Última alteração: 2017-10-11
Resumo
Algumas palavras do vocabulário cotidiano, ainda que tenham permanecido as mesmas ao longo dos séculos, não possuem mais o mesmo conteúdo, ou, ao menos, não mais se restringem aos limites do campo semântico em que foram forjadas. Novos significados são incorporados a velhas palavras, enquanto outros são esquecidos ou silenciados. “Vandalismo” é uma dessas palavras que passaram por reconfigurações semânticas no contemporâneo, adquirindo um grau de ubiquidade sem precedentes. Neologismo criado no contexto da Revolução Francesa por Henri Grégoire, em seus relatórios sobre o saque e a destruição de “monumentos nacionais”, atualmente a palavra “vandalismo” é empregada para nomear práticas sociais diversas, tanto a destruição de bens reconhecidos como patrimônio, como qualquer ato interpretado como dano à propriedade. Assim, quando se fala em “vandalismo”, o que se quer dizer?

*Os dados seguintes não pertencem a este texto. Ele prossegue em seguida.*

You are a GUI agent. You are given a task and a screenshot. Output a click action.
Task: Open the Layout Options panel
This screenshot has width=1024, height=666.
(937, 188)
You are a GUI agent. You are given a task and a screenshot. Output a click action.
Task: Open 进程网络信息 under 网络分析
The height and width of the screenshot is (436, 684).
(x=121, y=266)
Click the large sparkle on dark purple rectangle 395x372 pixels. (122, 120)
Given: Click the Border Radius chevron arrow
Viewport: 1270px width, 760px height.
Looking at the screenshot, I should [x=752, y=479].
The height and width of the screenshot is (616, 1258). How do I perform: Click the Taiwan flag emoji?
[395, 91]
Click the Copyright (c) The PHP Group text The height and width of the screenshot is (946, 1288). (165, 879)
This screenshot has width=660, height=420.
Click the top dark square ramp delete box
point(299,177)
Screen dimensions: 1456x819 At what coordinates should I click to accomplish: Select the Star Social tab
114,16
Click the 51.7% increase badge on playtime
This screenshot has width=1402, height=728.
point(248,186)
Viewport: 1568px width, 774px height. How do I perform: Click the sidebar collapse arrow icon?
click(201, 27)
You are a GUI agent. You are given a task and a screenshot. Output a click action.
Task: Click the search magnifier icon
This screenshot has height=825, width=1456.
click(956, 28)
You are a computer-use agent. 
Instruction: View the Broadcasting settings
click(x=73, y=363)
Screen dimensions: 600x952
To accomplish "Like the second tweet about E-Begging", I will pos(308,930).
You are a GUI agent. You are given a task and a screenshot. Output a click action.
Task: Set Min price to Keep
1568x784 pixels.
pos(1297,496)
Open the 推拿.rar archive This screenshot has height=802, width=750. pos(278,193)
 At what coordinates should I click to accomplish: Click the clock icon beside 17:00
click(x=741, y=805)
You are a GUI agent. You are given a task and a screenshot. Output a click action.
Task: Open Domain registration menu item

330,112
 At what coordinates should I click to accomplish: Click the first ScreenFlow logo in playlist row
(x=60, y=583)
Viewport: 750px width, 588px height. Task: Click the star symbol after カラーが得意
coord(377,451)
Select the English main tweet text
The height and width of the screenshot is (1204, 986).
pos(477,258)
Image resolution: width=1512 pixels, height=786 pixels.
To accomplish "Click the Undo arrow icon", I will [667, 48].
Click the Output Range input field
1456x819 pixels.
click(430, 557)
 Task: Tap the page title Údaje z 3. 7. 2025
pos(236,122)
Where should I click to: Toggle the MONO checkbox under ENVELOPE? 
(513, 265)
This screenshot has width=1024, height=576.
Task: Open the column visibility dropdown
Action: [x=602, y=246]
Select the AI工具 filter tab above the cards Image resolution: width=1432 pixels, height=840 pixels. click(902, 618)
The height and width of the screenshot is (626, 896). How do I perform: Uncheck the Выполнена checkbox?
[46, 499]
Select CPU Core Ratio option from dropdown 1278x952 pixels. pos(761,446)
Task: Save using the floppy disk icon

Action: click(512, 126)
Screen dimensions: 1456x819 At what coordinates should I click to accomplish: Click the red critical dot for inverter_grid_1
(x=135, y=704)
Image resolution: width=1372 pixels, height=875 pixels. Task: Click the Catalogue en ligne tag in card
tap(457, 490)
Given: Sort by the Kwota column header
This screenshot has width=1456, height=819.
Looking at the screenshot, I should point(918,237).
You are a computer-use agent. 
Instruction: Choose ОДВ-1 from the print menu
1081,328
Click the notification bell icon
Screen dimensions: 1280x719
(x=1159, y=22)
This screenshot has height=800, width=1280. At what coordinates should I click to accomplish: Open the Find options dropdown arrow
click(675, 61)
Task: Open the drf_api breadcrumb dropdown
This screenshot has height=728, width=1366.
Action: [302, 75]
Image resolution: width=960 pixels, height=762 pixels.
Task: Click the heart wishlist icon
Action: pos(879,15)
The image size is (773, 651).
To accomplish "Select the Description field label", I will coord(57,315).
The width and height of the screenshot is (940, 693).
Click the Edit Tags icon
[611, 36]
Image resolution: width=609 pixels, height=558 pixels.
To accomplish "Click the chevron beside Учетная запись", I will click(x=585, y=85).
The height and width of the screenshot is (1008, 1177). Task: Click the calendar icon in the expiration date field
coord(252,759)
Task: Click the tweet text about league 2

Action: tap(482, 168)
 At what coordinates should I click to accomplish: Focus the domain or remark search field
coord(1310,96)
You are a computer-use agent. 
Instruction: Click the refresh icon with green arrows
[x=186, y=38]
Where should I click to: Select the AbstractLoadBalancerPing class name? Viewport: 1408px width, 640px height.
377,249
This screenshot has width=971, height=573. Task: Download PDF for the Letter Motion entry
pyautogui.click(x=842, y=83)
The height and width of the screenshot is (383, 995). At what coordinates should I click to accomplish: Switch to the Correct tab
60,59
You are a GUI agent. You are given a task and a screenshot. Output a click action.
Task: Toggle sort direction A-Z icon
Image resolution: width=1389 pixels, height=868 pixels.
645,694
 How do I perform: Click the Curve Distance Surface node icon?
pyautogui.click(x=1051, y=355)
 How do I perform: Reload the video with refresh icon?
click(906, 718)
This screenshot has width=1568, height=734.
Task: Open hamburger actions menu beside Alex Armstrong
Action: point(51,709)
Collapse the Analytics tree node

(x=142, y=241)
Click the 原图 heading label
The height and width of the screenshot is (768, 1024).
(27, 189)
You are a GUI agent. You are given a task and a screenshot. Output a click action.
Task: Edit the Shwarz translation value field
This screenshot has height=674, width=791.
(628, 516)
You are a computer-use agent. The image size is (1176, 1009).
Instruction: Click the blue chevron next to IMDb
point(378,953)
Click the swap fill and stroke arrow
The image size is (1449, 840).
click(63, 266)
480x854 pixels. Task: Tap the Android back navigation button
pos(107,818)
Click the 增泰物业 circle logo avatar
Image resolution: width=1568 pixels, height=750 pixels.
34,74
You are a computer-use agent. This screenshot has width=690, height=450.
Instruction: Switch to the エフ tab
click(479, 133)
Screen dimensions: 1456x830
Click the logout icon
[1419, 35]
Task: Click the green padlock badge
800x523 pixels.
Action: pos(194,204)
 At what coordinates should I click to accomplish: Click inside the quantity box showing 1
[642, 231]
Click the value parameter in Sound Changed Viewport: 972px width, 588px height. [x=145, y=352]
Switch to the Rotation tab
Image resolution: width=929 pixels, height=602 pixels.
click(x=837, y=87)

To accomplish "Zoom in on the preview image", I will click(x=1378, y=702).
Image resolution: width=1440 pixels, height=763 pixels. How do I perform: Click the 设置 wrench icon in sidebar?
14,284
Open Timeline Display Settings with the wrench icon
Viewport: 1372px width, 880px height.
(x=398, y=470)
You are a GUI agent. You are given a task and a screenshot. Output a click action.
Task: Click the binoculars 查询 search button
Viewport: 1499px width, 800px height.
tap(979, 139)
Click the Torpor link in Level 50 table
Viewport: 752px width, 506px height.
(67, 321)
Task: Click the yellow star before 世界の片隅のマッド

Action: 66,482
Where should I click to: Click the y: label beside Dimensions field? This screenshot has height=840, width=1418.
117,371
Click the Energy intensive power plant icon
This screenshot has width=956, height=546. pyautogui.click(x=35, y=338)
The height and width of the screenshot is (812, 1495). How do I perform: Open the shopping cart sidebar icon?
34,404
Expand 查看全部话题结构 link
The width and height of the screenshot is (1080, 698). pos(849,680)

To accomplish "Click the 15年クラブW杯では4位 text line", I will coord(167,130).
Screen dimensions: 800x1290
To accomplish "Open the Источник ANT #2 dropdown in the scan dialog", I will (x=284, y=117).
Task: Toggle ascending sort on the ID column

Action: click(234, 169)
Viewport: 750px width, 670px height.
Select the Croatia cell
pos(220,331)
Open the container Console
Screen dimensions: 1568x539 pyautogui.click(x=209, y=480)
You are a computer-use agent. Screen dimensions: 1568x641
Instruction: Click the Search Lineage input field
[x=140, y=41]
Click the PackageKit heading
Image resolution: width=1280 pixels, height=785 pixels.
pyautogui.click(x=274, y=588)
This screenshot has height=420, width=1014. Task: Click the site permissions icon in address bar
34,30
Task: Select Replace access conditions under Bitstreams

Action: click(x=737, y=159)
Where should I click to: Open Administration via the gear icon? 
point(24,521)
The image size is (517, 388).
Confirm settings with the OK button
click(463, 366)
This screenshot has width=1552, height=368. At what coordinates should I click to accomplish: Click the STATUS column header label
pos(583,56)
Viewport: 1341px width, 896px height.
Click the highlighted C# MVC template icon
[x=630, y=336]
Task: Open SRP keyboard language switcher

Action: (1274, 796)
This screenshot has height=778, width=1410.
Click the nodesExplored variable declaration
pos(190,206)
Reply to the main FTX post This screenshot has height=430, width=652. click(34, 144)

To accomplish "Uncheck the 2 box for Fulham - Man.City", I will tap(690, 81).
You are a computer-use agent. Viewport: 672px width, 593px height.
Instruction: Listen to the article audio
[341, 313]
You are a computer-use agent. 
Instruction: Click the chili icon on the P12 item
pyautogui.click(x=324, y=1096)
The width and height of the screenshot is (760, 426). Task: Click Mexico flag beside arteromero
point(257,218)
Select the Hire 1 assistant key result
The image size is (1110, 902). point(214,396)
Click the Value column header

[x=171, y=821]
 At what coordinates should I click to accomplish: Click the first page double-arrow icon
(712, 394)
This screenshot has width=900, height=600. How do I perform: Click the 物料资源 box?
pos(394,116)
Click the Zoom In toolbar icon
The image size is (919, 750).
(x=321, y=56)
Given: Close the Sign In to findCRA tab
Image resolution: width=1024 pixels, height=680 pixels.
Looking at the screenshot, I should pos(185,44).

O que está encoberto pela plasticidade do uso da palavra? Quais as derivas históricas do conceito? Quais as implicações sociais da atribuição desse rótulo? Esta comunicação visa problematizar as derivas portuguesas e brasileiras do conceito de “vandalismo”, ao interpretar e contextualizar textos-manifestos contra a destruição do patrimônio (ou dos “monumentos nacionais”) escritos por Alexandre Herculano, no contexto português do século XIX, e por Alceu Amoroso Lima e Paulo Duarte, no contexto brasileiro da primeira metade do século XX. Parafraseando Herculano, pode-se dizer que, ao longo da história, o conceito de “vandalismo” vestiu diferentes trajes, pois, ao sentido inicial, sobrepuseram-se novas camadas de significação. Investigar algumas dessas camadas, sedimentadas no presente, pode indicar maneiras de pensar sobre os ataques ao patrimônio cultural. Os textos analisados sugerem interpretações sobre os valores atribuídos ao passado e seus vestígios, os ideais de civilização frente à barbárie, as concepções de história e memória, bem como sobre os caminhos necessários para edificar uma nação.